Tucked away in a rural corner of the Cotswolds, a thatched farmhouse and a collection of outbuildings have been converted to create all-day dining in the Masons Arms (comfort food foraged from hedgerows, picked from the Residence’s own kitchen garden or sourced from local Oxfordshire farms) alongside eight rustic rooms (choose from Rabbit Hole, Farmhouse Loft or the gorgeous Barn Suite). Furnishings combine log fires, fine linens, beams and roll-tub bathtubs with ‘artworks and oddities’. There is also a Shepherd’s Hut in the herb garden, bikes to borrow and space for kids and dogs. 

Rates at Artist Residence Oxfordshire start £285 per night (doubles, room only). For more information, visit artistresidence.co.uk

Shepherds Huts at Kerswell Farm, South Hams, Devon

The words shepherd and hut, don’t exactly scream luxury but these modest field shelters have been dredged up from the Thomas Hardy era to become a stalwart of the ubiquitous glamping market. And they don’t get much better than these little charmers. Owners Nichola and Graham were high flyers who took a slow lane into semi-retirement, combining guest accommodation with rearing Berkshire pigs, hens and home-grown veg. Their two socially distanced huts – the Cress Well and the Three Hares – sit in a meadowy field that slopes gently down to a wooded river valley. 

Like a rustic Tardis, each bespoke hut is surprisingly spacious; fitted with a Shaker-style kitchenette with fridge and wine rack, a mini bathroom with power shower, a decent double bed dressed with high-quality linens, flat-screen TV and a decked terrace with sunbeds and barbecue. True, they are compact, but the luxuries here are all about sunsets, starlit skies, wildlife, peace and restful country views. Guests are welcome to explore the 14-acre farm – and meet the Berkshires.  

Rates at Kerswell Farm Shepherds Huts start £100 per night (minimum two nights at the weekend). For more information, visit kerswellfarmshepherdhuts.co.uk.

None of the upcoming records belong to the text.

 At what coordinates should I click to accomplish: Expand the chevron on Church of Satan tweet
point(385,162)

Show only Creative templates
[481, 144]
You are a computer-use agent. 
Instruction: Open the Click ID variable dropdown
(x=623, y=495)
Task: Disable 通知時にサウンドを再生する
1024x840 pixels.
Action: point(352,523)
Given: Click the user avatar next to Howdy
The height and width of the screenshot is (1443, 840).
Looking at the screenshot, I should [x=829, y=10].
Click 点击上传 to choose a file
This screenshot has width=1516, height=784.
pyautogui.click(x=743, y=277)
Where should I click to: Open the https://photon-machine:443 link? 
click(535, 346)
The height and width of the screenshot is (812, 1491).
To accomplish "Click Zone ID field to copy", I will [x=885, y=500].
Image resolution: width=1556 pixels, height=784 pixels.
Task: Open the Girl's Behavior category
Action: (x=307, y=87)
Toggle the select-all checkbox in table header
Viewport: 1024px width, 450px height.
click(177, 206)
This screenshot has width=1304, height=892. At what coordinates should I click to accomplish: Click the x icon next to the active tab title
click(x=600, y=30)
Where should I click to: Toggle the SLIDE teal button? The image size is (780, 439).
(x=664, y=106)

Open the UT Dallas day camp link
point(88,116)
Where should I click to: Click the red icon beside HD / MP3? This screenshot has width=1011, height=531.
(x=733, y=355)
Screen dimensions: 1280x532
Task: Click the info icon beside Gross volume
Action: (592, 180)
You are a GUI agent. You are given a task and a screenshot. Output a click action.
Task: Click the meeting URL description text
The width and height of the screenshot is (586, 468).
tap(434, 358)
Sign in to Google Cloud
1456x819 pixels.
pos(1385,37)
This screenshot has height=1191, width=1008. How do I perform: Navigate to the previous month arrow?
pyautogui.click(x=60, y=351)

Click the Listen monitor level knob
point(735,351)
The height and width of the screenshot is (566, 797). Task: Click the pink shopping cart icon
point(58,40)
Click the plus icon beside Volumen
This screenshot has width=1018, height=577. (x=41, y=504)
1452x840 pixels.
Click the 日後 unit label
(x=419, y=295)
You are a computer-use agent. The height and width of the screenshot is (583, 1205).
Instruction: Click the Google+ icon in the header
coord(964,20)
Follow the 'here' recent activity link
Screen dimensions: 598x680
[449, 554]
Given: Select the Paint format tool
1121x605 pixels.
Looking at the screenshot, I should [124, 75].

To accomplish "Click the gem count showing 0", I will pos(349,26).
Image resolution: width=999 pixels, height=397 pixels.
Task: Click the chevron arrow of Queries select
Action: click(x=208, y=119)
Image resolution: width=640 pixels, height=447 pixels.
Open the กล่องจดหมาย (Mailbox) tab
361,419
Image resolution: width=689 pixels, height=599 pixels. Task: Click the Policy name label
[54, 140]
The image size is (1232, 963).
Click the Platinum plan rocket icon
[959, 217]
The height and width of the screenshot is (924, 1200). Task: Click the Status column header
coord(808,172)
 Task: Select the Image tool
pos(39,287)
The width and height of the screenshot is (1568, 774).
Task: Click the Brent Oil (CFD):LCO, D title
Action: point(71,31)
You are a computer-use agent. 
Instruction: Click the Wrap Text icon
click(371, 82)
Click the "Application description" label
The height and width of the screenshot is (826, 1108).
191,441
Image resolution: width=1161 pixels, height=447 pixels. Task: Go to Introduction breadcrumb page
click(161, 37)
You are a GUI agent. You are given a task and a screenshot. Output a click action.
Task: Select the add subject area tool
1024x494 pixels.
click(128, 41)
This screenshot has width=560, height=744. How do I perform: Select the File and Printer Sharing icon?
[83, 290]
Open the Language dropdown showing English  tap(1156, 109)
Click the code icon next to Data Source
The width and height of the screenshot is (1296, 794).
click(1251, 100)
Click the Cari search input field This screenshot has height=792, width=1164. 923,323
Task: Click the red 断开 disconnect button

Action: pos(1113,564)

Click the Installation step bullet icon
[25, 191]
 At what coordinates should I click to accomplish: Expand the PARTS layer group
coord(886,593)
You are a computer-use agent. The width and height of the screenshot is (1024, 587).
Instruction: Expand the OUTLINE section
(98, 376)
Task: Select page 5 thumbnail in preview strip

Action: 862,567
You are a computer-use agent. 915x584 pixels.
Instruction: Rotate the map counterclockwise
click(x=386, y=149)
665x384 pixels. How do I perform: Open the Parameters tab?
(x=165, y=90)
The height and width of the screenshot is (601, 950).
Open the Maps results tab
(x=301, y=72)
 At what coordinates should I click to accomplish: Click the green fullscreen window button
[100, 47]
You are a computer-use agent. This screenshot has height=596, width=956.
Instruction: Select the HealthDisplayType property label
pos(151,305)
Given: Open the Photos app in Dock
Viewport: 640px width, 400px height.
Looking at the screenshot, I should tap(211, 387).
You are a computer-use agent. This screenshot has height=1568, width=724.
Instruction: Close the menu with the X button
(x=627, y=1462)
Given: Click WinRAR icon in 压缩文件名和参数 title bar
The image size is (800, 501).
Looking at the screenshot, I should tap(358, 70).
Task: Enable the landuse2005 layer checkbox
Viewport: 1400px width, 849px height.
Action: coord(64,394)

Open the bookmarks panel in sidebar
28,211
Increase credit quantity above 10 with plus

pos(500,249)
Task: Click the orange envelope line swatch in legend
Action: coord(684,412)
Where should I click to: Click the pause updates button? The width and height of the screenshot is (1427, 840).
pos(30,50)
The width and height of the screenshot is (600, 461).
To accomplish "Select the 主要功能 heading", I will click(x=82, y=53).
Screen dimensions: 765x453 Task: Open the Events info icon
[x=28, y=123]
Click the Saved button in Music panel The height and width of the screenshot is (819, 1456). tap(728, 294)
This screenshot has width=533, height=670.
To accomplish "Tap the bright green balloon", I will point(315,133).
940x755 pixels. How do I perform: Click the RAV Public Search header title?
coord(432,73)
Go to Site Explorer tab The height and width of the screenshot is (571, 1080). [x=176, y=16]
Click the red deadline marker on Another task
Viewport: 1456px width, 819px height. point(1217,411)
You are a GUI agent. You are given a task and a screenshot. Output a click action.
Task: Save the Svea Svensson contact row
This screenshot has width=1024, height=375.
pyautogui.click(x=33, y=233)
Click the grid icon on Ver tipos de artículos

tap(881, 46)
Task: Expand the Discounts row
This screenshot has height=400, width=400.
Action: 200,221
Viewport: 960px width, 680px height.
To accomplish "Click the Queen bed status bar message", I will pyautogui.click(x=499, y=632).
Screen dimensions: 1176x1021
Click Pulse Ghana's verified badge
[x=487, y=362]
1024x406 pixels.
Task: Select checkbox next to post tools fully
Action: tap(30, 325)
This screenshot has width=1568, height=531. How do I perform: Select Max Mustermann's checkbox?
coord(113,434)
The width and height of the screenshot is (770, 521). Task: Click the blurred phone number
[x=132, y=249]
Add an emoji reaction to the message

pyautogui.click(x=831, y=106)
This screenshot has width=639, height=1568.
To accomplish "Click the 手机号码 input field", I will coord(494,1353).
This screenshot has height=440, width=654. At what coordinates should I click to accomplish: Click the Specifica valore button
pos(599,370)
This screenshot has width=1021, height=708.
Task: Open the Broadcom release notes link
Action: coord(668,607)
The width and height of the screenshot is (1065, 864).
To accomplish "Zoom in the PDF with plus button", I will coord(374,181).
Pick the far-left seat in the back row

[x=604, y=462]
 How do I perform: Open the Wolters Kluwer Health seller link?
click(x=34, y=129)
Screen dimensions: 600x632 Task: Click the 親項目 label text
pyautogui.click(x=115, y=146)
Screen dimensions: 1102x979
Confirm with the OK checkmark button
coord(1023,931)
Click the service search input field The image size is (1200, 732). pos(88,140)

Wildhive at Callow Hall, Ashbourne Derbyshire 

Image credit: Adam Lynk

Opening this summer (we think August), Callow Hall is the first of a new brand of boutique hotel that set out to offer a breath of fresh air away from the madding crowd. The prototype is a Grade II listed Victorian pile, set in 35 acres of the Peak District. There is nothing particularly wild about the décor (conceived by interior designer Isabella Worsley, this is a classic country house with an extra bit of oomph thanks to art collections and splashy prints) but the concept is all about nature, landscape, wellness and sustainability. Like Callow Hall, each hotel will offer a collection of Wildhives (luxury cabins and ‘earth dens’ set in the grounds), a plant-based spa (think botanical facials) and – essential to the brand’s ethos – working beehives (15 of them in this case). 

Callow has 15 rooms in the house, 11 one-bedroom Wildhives on the grounds (all with kitchenette and outdoor bathing) and two lavish woodland treehouses, plus wild picnics, yoga in the Coach House Wellness Centre and Derbyshire Oatcakes with pickled fennel and kohlrabi in the grass-roofed Garden Restaurant.